Ever have middle-aged or older clients tell you they have memory problems or believe they may have early onset dementia? So how can we tell if what they are experiencing is because of early-onset cognitive problems or something else? Luckily, the new tablet version of the Montreal Cognitive Assessment (aka “MoCA”) provides a therapist resource that can help shine light on treatment options.
Early-onset Alzheimer’s Disease and other early-onset dementias related to age are actually very rare. Memory and attention difficulties may actually relate to clients’ reasons for coming to therapy. That is, many non-ADHD mental health difficulties negatively impact attention and memory (e.g., anxiety, depression, PTSD, and others).
The MoCA is a brief screening measure that tests one’s ability to respond to multiple types of cognitive tasks. Examples include finding trails between pinpointed locations, recalling and reordering digits, and remembering from lists of words. (The last is similar to the famous example of former President Trump boasting his ability to recall a list of words.) Scores on those tasks are added together to determine a cut-off score for cognitive difficulties.

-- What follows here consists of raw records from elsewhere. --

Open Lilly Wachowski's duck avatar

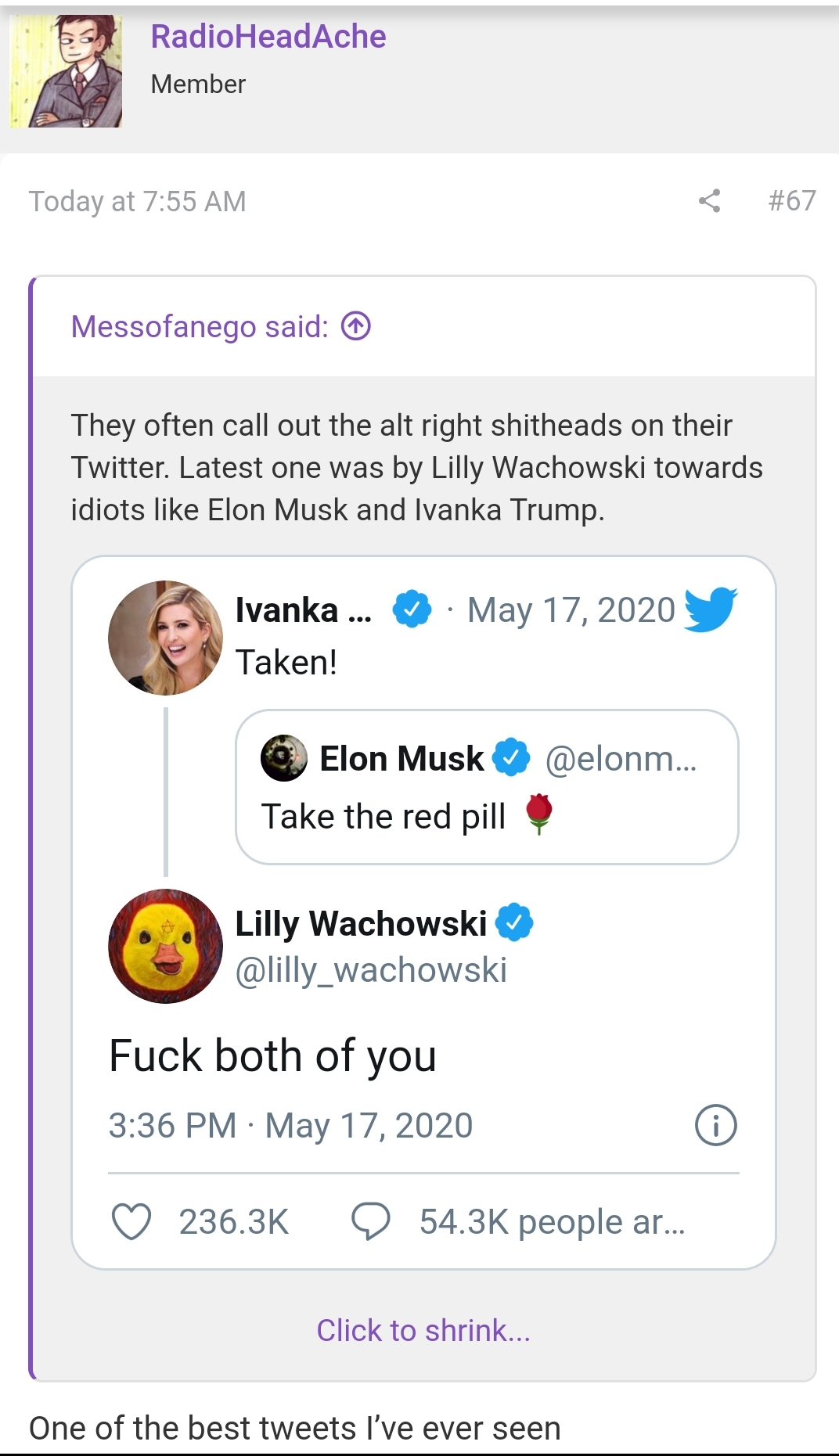[165, 946]
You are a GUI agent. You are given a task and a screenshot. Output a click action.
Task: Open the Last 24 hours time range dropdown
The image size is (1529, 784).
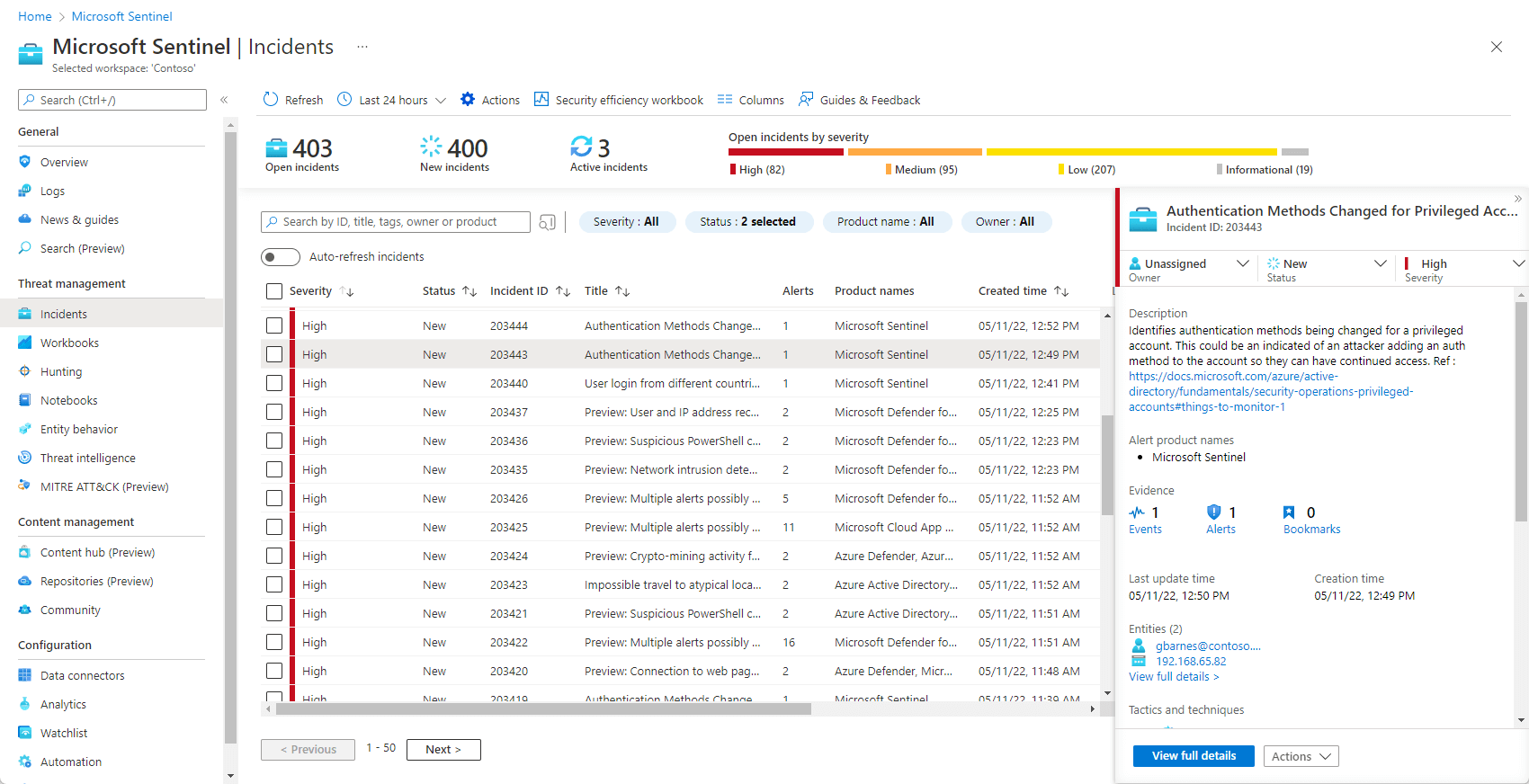coord(392,100)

The release of the tablet version of the MoCA makes it easy for any clinician to help recognize whether general cognitive difficulties are present. This test is a screen and is not able to identify specific difficulties (e.g., ADHD or Alzheimer’s). But it can indicate whether to refer for neuropsychological testing or to a neurologist. This can go a long way for revealing a client’s most effective care options and support services.

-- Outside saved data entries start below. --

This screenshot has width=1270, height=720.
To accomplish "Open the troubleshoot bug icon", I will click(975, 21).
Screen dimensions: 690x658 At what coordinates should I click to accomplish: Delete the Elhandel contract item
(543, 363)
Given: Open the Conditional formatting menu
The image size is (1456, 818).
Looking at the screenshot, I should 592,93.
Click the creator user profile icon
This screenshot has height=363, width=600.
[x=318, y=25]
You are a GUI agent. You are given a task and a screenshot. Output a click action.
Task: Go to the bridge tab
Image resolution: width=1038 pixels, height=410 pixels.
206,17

Pros: Previously the MoCA test required specialized training. That training is probably still very helpful. But the new tablet MoCA program boasts the ability to provide scoring without training. It is also relatively quick to conduct (usually ~5-10 minutes). Clients can easily undergo testing in a waiting room and not eat into therapy time. And it’s free!

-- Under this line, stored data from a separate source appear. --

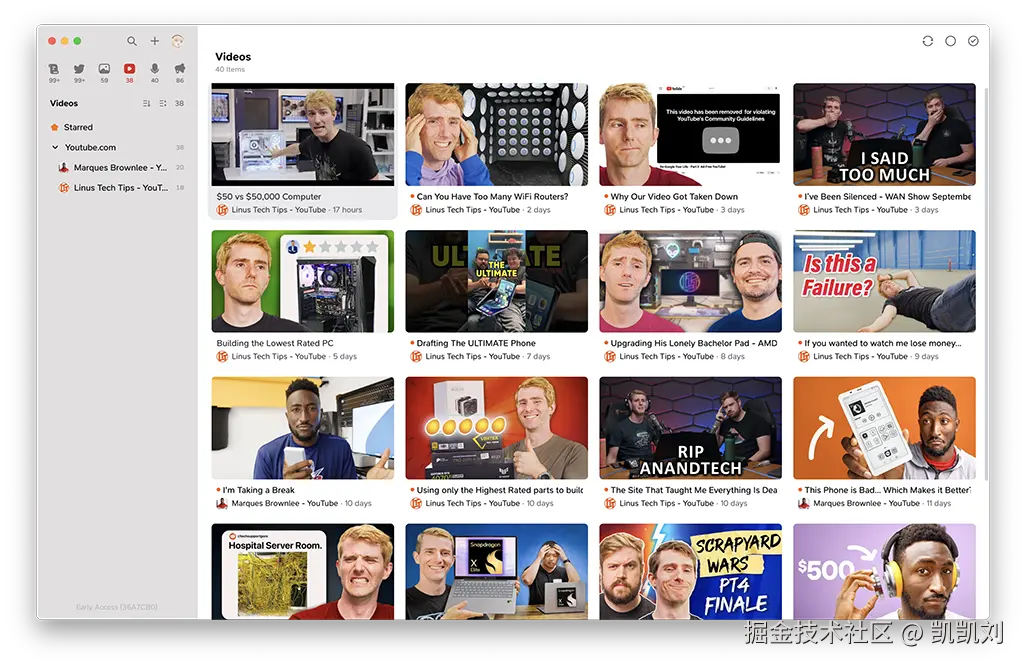Click the refresh icon in top toolbar

927,41
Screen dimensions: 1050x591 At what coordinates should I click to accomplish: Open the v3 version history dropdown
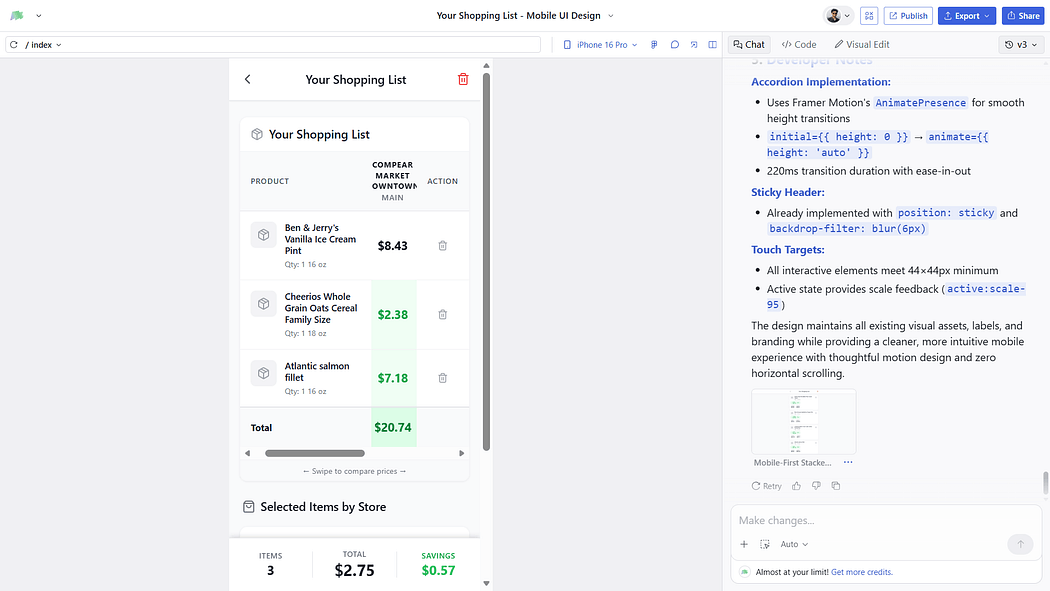coord(1021,45)
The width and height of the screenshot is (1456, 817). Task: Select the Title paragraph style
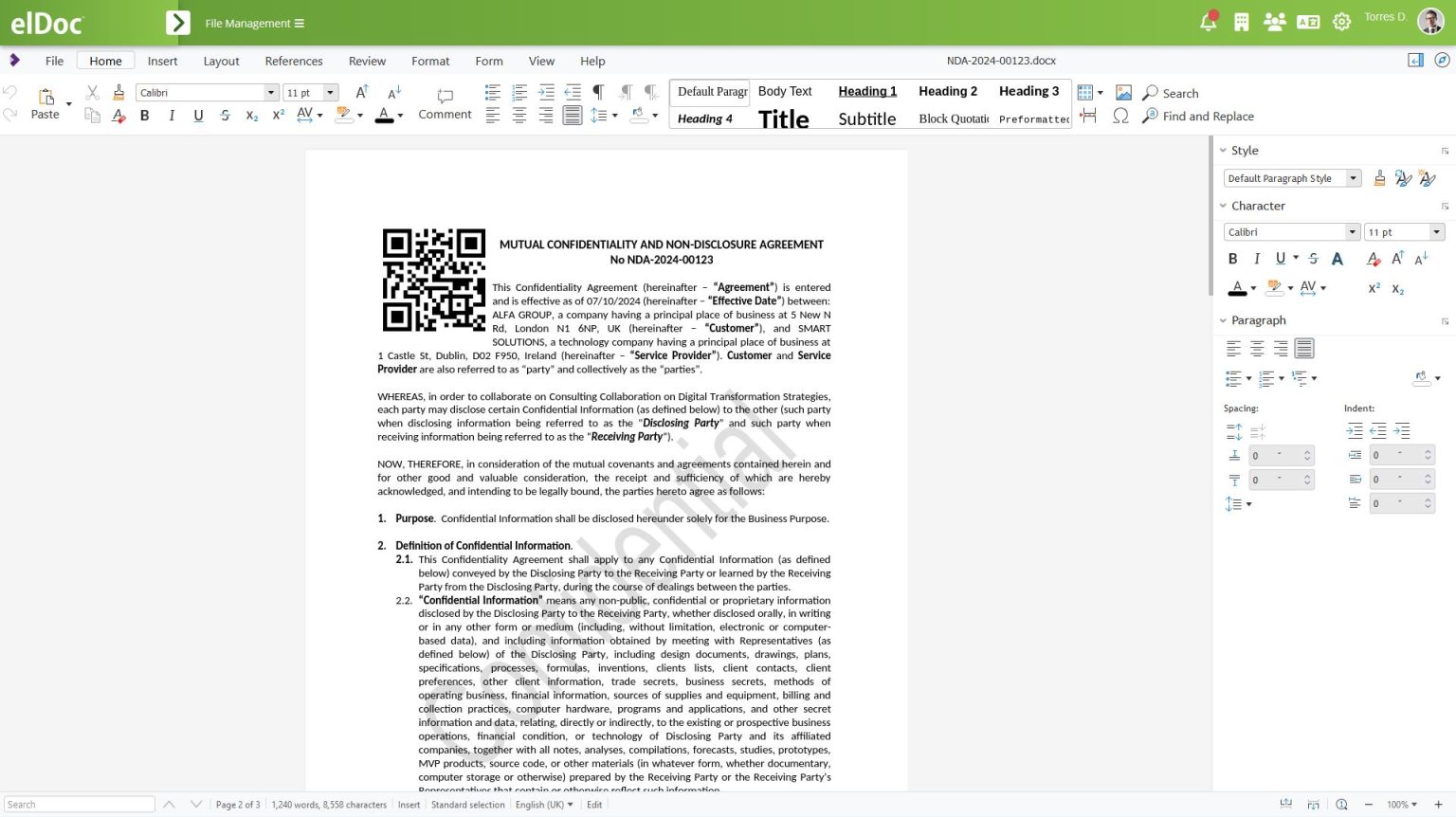[783, 118]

Limits: The MoCA is a screening measure. It can really just reveal whether there are general cognitive impacts, but not what is specifically occuring. It can only subtly suggest a few possibilities for specific difficulties (e.g., memory recall). Further in-depth cognitive testing is needed to know why a score is below cut-off. The test itself therefore cannot point to any specific diagnosis (e.g., it cannot provide a score that represents likelihood of ADHD)
The MoCA cannot tell us everything, but it can help effectively direct the course of treatment. To stay the course with therapy or to add cognitive assessment to a treatment plan: More tools rules!